• **PROBLEM DESCRIPTION**
In the material below, the lines from the one containing "Screen dimensions: 1001x840" through the one containing "Screen dimensions: 1311x820" are to be given again exactly, ends included, and no others.

- Opening Delimiter -

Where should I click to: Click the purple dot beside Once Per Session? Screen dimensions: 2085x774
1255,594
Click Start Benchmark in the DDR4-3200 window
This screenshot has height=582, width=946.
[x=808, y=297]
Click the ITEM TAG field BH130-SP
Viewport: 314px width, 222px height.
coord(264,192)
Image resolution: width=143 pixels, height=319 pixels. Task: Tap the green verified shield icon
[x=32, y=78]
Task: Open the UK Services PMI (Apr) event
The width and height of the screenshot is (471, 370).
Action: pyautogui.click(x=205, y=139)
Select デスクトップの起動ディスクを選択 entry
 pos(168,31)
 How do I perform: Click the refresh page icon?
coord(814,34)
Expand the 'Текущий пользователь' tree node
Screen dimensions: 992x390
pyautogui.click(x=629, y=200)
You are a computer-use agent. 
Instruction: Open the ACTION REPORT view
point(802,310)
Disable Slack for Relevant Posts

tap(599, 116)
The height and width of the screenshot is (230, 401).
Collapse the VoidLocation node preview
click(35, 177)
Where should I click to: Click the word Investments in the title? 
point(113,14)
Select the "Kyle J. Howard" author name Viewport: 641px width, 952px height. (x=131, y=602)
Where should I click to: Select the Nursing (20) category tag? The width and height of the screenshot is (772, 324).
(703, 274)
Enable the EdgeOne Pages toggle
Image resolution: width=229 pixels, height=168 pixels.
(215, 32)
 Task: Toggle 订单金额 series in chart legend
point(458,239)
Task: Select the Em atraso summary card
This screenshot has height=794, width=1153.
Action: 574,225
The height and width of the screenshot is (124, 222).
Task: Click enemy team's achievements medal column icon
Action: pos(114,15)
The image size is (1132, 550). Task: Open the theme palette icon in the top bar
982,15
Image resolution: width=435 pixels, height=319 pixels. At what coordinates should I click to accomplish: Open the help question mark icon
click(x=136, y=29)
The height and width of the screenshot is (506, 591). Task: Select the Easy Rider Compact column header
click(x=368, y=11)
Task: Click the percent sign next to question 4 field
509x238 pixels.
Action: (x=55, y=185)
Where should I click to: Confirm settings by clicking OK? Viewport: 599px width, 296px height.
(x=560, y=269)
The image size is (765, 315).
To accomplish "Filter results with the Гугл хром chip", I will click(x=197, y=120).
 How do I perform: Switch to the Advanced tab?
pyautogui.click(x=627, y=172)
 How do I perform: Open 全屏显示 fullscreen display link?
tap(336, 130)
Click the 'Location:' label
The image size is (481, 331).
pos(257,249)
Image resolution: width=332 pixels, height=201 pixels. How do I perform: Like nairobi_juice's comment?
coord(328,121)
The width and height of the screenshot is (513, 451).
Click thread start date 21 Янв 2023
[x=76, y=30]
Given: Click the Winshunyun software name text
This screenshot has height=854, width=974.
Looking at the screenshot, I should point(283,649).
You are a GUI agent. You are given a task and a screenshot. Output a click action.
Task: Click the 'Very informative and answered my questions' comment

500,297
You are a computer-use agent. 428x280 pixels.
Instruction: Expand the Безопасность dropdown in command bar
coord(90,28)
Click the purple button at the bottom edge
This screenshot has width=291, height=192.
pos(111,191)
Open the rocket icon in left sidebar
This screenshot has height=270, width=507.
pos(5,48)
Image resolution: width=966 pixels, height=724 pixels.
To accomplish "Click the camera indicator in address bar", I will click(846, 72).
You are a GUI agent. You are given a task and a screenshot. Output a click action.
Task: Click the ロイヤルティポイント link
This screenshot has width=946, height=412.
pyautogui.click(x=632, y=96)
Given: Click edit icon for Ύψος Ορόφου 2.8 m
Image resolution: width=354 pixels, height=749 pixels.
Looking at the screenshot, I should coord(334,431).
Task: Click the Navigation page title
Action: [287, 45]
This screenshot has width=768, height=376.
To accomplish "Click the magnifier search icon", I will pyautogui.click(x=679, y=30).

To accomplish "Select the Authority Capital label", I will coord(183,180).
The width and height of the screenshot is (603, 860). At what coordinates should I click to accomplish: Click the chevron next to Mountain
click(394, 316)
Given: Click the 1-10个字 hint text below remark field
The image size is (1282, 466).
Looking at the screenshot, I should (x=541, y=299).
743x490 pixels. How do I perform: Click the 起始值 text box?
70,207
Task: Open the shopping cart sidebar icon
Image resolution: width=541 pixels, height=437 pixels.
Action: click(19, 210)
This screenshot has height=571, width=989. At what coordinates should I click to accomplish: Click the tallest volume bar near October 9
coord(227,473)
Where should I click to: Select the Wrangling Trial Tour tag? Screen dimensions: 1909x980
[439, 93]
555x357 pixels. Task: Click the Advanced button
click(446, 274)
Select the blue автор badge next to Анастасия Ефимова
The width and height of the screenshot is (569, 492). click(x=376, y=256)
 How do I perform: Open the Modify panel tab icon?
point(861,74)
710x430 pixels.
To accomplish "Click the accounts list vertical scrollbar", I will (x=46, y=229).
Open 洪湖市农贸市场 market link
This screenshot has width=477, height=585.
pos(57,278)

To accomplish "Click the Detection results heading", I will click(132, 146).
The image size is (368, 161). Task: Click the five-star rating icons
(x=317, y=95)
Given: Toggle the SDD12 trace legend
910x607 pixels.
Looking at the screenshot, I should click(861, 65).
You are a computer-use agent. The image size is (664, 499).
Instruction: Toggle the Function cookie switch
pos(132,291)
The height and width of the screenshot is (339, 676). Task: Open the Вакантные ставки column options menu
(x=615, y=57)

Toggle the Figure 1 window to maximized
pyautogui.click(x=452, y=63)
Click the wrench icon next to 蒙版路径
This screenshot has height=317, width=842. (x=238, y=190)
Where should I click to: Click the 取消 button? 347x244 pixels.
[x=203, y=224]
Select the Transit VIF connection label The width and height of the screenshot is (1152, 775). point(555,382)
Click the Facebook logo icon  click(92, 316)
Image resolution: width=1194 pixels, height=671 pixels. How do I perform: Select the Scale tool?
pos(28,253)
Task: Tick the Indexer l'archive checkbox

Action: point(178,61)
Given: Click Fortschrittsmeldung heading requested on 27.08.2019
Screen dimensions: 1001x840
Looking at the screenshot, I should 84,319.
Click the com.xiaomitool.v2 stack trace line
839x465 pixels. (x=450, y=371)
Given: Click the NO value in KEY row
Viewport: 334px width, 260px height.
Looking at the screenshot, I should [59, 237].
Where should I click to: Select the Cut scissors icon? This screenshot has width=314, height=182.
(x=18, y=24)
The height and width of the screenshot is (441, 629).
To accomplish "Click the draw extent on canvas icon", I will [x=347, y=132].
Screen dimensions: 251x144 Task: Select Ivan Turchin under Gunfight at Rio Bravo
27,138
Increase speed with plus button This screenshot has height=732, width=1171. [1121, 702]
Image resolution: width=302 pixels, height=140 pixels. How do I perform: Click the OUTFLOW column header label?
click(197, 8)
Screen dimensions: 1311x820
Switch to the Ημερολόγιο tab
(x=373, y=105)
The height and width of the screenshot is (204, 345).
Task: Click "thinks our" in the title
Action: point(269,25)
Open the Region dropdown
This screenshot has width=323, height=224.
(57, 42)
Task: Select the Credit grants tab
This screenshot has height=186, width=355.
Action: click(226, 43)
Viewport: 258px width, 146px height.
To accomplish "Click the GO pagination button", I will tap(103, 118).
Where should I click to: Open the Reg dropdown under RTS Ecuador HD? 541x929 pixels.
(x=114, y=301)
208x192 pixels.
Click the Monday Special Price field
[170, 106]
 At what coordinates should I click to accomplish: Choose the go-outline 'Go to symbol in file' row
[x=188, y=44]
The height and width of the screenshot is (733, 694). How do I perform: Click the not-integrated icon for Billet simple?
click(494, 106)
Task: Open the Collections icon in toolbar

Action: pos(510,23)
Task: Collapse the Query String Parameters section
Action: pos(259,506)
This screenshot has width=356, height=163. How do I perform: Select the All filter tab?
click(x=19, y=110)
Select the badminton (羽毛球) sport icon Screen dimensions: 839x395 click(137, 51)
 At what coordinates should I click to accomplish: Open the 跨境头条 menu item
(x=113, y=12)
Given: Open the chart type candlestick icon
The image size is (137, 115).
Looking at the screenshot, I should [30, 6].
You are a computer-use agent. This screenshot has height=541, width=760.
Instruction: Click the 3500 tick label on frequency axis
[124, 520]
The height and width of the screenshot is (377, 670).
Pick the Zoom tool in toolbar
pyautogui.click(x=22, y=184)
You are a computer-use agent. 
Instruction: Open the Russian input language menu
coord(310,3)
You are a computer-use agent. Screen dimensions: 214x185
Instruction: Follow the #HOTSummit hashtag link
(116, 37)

- Closing Delimiter -

• **TASK SOLUTION**
Screen dimensions: 1001x840
Looking at the screenshot, I should 84,319.
Click the com.xiaomitool.v2 stack trace line
839x465 pixels. (x=450, y=371)
Given: Click the NO value in KEY row
Viewport: 334px width, 260px height.
Looking at the screenshot, I should [59, 237].
Where should I click to: Select the Cut scissors icon? This screenshot has width=314, height=182.
(x=18, y=24)
The height and width of the screenshot is (441, 629).
To accomplish "Click the draw extent on canvas icon", I will [x=347, y=132].
Screen dimensions: 251x144 Task: Select Ivan Turchin under Gunfight at Rio Bravo
27,138
Increase speed with plus button This screenshot has height=732, width=1171. [1121, 702]
Image resolution: width=302 pixels, height=140 pixels. How do I perform: Click the OUTFLOW column header label?
click(197, 8)
Screen dimensions: 1311x820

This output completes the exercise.